▶ **Directions for this task**
Transcribe, word for word and without additions, each line below from the one containing "You are a GUI" through the one containing "Task: Select the previous color theme arrow", both ends included.

▶ **Records shown**
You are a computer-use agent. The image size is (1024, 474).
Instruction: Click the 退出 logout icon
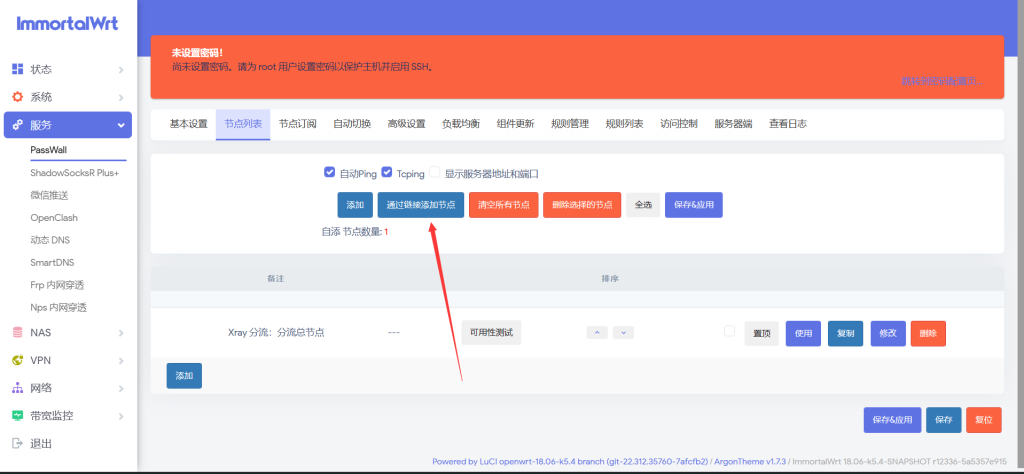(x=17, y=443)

* * *

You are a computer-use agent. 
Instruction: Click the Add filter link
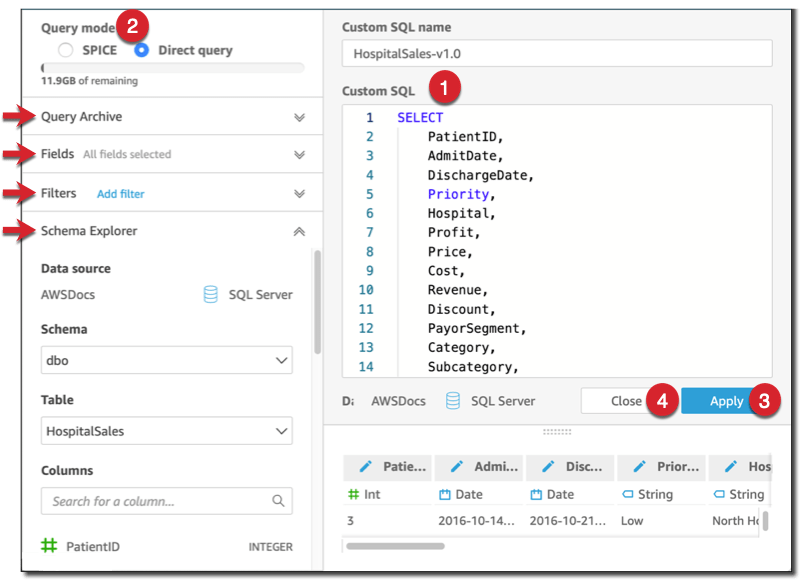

==

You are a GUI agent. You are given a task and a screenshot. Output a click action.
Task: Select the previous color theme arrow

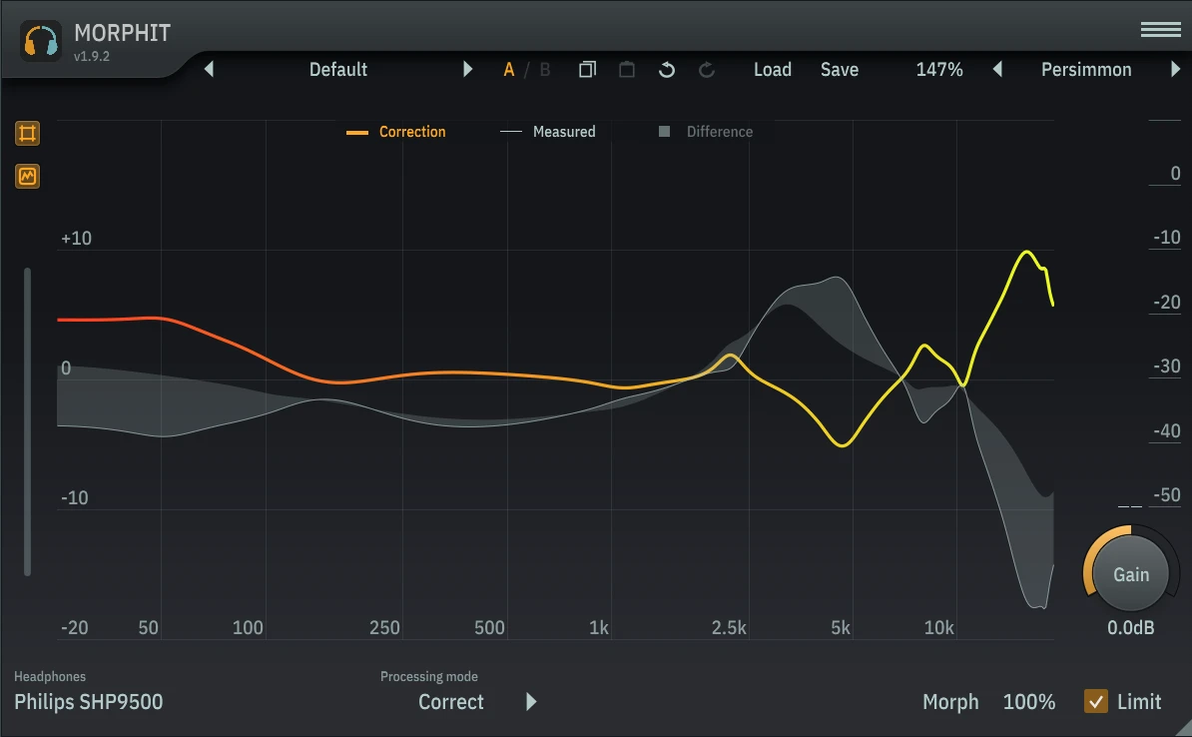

▶ **Response area**
You are a GUI agent. You are given a task and a screenshot. Output a click action.
Task: Select the previous color theme arrow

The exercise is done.